I always thought one should rise in love and not fall in love but all that I do see is relationships falling apart… Usually i thought the process starts with an attraction and grows into infatuation and then love so it should only grow into something more deep, Isn’t it? Love should be Always and Forever- (सदैव शाश्वतं च) As in Sanskrit सत्यं प्रेम अमरम् meaning True love never dies.
Your partner is the one who should be able to boost your confidence up even when you are feeling low and sick. He or she should be like a mentor in your life and you should be the same for him or her. Isn’t that what a healthy relationship is? Isn’t that love? If something goes wrong usually the whole relation falls apart, people don’t like to mend things these days… its so easy to find replacement after all! Who cares to share special moments, they aren’t worthy enough of being treasured!

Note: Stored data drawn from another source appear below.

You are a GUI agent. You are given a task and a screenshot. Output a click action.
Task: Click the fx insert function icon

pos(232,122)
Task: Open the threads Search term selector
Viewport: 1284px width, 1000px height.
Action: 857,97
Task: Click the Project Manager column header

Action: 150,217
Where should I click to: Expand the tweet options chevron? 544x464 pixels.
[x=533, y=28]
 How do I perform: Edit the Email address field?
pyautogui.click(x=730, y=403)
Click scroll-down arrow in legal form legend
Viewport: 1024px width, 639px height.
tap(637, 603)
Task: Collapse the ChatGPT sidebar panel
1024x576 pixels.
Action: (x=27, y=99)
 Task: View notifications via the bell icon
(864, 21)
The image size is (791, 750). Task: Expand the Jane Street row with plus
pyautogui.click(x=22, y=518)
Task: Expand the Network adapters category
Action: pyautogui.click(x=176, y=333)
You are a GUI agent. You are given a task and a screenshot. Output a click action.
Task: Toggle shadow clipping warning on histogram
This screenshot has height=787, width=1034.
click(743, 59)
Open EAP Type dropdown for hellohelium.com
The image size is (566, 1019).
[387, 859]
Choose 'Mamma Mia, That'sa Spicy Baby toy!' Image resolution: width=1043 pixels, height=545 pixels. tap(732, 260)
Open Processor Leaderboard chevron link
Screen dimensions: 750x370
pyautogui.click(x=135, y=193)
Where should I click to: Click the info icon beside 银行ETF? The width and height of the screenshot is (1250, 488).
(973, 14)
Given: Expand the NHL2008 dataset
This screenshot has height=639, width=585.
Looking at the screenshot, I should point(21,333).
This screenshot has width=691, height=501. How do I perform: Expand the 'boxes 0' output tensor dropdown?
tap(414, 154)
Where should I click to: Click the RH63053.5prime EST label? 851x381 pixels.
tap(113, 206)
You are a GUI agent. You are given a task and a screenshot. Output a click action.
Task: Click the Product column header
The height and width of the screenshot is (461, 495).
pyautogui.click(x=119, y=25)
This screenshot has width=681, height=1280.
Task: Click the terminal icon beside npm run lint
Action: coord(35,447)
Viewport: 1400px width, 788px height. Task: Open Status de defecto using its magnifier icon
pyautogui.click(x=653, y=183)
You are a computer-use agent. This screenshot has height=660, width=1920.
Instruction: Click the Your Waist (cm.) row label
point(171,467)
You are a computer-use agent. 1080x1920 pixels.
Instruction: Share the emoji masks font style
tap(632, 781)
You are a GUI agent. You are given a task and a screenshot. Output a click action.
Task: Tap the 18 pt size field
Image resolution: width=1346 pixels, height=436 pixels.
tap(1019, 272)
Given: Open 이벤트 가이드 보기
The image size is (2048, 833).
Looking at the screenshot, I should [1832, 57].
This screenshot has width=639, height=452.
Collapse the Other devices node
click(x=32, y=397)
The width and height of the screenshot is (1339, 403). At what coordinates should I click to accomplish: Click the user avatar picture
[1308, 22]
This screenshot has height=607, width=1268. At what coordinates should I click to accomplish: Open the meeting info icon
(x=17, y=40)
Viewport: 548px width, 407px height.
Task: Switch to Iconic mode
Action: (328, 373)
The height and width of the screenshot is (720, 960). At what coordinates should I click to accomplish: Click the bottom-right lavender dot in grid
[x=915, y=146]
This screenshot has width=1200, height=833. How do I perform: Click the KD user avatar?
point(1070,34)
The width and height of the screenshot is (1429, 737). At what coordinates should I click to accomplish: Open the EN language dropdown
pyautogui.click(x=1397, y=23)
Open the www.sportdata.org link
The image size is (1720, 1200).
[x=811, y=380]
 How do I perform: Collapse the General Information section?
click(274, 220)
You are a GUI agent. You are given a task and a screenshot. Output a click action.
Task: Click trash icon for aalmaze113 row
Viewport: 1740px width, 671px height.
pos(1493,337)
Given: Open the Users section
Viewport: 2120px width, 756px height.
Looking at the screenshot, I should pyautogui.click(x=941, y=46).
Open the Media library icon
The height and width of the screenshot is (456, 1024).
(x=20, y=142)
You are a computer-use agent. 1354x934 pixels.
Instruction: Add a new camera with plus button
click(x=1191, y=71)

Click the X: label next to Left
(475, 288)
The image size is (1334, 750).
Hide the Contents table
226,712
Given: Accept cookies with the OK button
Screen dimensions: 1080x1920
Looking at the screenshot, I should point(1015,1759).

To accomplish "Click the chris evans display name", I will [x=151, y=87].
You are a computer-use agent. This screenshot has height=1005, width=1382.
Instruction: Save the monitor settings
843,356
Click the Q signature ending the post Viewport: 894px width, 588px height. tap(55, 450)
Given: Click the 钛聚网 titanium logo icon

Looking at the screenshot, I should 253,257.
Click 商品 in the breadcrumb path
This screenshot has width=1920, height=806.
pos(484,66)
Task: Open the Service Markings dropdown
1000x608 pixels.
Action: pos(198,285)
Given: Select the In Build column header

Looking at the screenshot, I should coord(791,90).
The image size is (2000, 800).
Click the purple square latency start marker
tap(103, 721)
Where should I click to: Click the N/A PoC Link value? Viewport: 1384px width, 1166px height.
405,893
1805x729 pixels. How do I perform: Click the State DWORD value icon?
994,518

I feel I’m so outdated for the present day world! I enjoy the little things that give me pleasure, I’m an independent women I don’t need gifts, money, car, house, dinner dates at fine dining! Perhaps I’ve never had those moments with anyone that I could remember and that’s why I know how much I would appreciate that walk on the beach that I’ve always dreamt of but is it really necessary that only when you don’t have such things that you realise the importance? I know so many people who could actually enjoy these little pleasures but they simply don’t because they are residing in the materialistic world.
Wouldn’t it be amazing to live every moment and appreciate the presence of your partner instead of whinging and complaining about things you don’t have? Life is beautiful and it is even more when you can see it together with someone, learn to be happy and content with what you have, not everyone is lucky enough to share these special moments with that someone special!